FreeFlight offers both Victor and GPS auto-routing, a profile view that shows your flight over terrain, automatic weather downloads, various weather overlays that include satellite images, full DUAT briefings, kneeboard-sized printouts and electronic flight plan filing. Because the free version has the full Voyager software program as its basis, it allows users to test-drive more advanced modules, too, such as GlassView, SmartPlan, SmartPlates, Satellite WX, ChartDATA and SmartPlates for the Pocket PC.
GlassView ($198) adds features such as a wind optimizer, to show preferred altitudes. SmartPlan Premier ($198) allows the flexibility to customize flight planning based on individual preference.

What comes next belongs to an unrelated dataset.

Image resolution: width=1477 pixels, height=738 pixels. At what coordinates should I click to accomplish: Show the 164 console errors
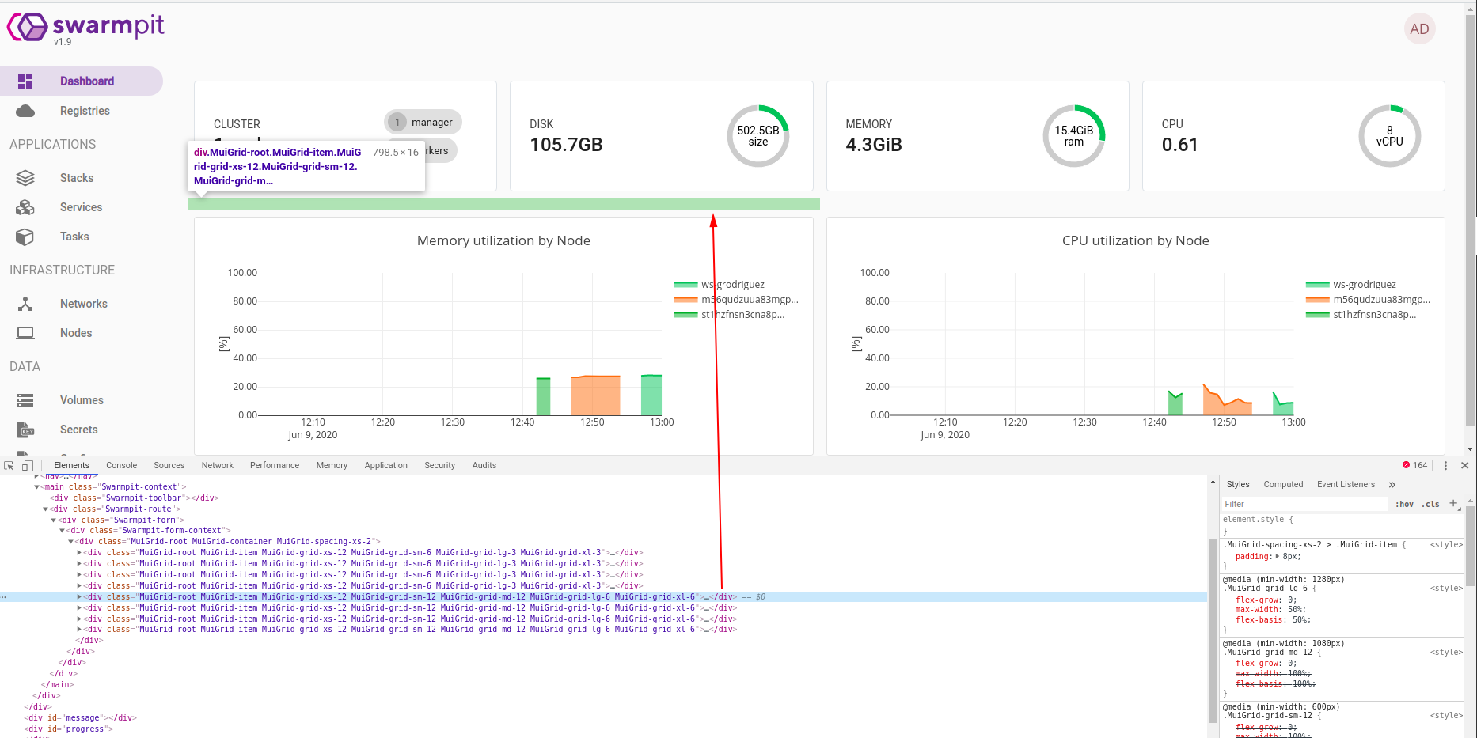coord(1414,465)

SmartPlan Express ($99) is a simpler version of Voyager, offering fewer options and less customization for the occasional pilot.
SmartPlates ($149) offers current FAA National Aeronautical Charting Office airport approach patterns. SmartPlates for the Pocket PC ($49) is an add-on for Voyager’s PDA version.
Subscribers paying $99 to $249 per year are able to download information every four weeks. That includes Voyager module updates, revised airspace and airport information, airways and navaids provided by the FAA and Department of Defense for all 50 states, and scanned and geo-referenced sectional and terminal area maps. Available data also includes current IFR low and high altitude charts, plus approach plates and airport diagrams, all downloaded automatically from the Internet.
In April, Podradchik began publishing an online newsletter on the Voyager website, to provide new information about the company’s software programs, “tips and tricks” for using the software more efficiently and reactions from software users. He also includes news about related aviation activities and aircraft.
“Even people using the Garmin 1000 avionics have bought Voyager and loaded it on their laptops. In the case of a total electrical failure in the plane, which some planes have had, Voyager would still give them GPS information and approach plates,” Smith said.
One of the newest additions to the Voyager software is a geographic referenced plate that combines a GPS flight route with an instrument approach plate. As the pilot descends for a landing, his tablet or laptop computer, loaded with Voyager, automatically grabs data from GPS satellites and computes the changes on the plane’s flight path during the airport approach.
By using the Microsoft .NET technology, Voyager can show as many as four modules of information simultaneously, while other programs usually have to close down one data module to display another.
“We’re leading the flight software industry by using .NET software capabilities,” Smith said. “That’s one of the many niches we have that are unique with Voyager.”